简体   繁体   English

流启动后火花流新作业

[英]Spark Stream new Job after stream start

I have a situation where I am trying to stream using spark streaming from kafka. 我有一种情况,我尝试使用来自kafka的spark流进行流式处理。 The stream is a direct stream. 流是直接流。 I am able to create a stream and then start streaming, also able to get any updates (if any) on kafka via the streaming. 我能够创建一个流,然后开始流,也能够通过流在kafka上获取任何更新(如果有)。

The issue comes in when i have a new request to stream a new topic. 当我有一个流媒体新主题的新请求时,就会出现此问题。 Since SparkStreaming context can be only 1 per jvm, I cannot create a new stream for every new request. 由于SparkStreaming上下文每个jvm只能为1,因此我无法为每个新请求创建一个新流。

The way I figured out is 我发现的方法是

  1. Once a DStream is created and spark streaming is already in progress, just attach a new stream to it. 创建DStream并且火花流已经在进行中之后,只需将新流附加到该流即可。 This does not seem to work, the createDStream (for a new topic2) does not return a stream and further processing is stopped. 这似乎不起作用,对于新的topic2,createDStream不返回流,并且停止了进一步的处理。 The streaming keep on continuing on the first request (say topic1). 流式处理继续在第一个请求上继续(例如topic1)。

  2. Second, I thought to stop the stream, create DStream and then start streaming again. 其次,我想停止流,创建DStream,然后再次开始流。 I cannot use the same streaming context (it throws an excpection that jobs cannot be added after streaming has been stopped), and if I create a new stream for new topic (topic2), the old stream topic (topic1) is lost and it streams only the new one. 我不能使用相同的流上下文(流停止后将无法添加作业),并且如果我为新主题(topic2)创建新流,则旧流主题(topic1)丢失并且流只有新的。

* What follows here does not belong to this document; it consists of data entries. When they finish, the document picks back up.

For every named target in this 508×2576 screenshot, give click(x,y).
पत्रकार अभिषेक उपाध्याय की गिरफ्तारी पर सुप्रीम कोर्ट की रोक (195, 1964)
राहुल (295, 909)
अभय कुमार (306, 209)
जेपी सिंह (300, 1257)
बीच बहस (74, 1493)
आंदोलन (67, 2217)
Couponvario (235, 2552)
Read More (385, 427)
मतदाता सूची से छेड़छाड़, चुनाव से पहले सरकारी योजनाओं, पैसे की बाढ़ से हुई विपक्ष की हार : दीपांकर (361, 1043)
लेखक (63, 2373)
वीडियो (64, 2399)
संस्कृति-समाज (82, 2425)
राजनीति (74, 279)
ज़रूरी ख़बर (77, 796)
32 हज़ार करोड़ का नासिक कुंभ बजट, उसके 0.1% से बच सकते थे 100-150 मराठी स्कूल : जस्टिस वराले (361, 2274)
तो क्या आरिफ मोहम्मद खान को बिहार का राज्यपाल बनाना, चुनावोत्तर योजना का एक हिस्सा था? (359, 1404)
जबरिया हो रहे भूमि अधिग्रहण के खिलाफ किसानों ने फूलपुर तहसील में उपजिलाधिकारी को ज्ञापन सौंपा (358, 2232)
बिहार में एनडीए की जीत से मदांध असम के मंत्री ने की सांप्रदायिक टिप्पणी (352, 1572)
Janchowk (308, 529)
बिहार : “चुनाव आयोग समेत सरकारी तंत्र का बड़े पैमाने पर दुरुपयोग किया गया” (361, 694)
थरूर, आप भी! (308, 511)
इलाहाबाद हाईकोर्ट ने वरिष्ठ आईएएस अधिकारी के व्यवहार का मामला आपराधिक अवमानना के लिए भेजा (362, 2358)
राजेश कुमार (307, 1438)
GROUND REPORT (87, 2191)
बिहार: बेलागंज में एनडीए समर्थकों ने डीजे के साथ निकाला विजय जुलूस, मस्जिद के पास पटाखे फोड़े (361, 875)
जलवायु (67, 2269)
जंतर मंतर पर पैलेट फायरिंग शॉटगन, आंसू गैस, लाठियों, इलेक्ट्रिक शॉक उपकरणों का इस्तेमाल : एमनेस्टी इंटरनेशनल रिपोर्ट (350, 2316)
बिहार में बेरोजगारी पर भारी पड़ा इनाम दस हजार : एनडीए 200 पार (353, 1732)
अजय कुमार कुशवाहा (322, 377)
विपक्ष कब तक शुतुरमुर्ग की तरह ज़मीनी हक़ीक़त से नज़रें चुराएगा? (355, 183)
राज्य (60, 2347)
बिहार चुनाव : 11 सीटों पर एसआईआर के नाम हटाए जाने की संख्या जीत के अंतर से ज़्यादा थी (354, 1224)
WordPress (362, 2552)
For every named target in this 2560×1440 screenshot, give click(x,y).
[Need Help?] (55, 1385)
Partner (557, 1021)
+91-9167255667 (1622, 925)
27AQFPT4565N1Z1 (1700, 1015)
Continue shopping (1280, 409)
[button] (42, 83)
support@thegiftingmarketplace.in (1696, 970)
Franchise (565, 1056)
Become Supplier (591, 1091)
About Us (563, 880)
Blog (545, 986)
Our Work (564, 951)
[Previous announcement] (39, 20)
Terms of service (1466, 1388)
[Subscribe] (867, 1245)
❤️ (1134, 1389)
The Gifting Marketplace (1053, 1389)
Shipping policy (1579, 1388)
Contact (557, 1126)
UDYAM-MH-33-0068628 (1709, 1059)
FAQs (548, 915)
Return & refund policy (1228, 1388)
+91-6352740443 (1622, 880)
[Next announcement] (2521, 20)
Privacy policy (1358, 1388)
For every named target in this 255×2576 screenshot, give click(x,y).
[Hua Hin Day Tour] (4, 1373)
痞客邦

Here is the code, have a look 这是代码,看看

 JavaStreamingContext javaStreamingContext;
        if(null == javaStreamingContext) {
            javaStreamingContext =  JavaStreamingContext(sparkContext, Durations.seconds(duration));
        } else {
            StreamingContextState streamingContextState = javaStreamingContext.getState();
            if(streamingContextState == StreamingContextState.STOPPED) {
                javaStreamingContext =  JavaStreamingContext(sparkContext, Durations.seconds(duration));
            }


        }
Collection<String> topics = Arrays.asList(getTopicName(schemaName));
        SparkVoidFunctionImpl impl = new SparkVoidFunctionImpl(getSparkSession());

        KafkaUtils.createDirectStream(javaStreamingContext,
                LocationStrategies.PreferConsistent(),
                ConsumerStrategies.<String, String>Subscribe(topics, getKafkaParamMap()))
                .map((stringStringConsumerRecord) -> stringStringConsumerRecord.value())
                .foreachRDD(impl);
if (javaStreamingContext.getState() == StreamingContextState.ACTIVE) {

            javaStreamingContext.start();
            javaStreamingContext.awaitTermination();
        }

Don't worry about SparkVoidFunctionImpl, this is a custom class with is the implementation of VoidFunction. 不用担心SparkVoidFunctionImpl,这是一个自定义类,是VoidFunction的实现。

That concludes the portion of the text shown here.